_SET EXERCISE_:
Could you write out the rows again, from the start of the rows through the line containing "installation (529, 908)", keeping every request and adding -65 to each coordinate in the answers? Include that last line, and leave out everything after it.

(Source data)
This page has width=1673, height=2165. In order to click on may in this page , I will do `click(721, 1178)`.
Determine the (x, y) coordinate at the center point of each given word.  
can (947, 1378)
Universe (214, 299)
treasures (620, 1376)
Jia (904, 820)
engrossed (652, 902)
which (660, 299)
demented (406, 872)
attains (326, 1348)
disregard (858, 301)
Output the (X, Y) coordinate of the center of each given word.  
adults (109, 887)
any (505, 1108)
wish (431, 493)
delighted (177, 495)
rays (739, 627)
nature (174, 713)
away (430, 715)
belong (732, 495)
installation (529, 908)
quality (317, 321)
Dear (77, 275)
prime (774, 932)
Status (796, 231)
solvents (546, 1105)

_FINAL ANSWER_:
This page has width=1673, height=2165. In order to click on may in this page , I will do `click(656, 1113)`.
Determine the (x, y) coordinate at the center point of each given word.  
can (882, 1313)
Universe (149, 234)
treasures (555, 1311)
Jia (839, 755)
engrossed (587, 837)
which (595, 234)
demented (341, 807)
attains (261, 1283)
disregard (793, 236)
Output the (X, Y) coordinate of the center of each given word.  
adults (44, 822)
any (440, 1043)
wish (366, 428)
delighted (112, 430)
rays (674, 562)
nature (109, 648)
away (365, 650)
belong (667, 430)
installation (464, 843)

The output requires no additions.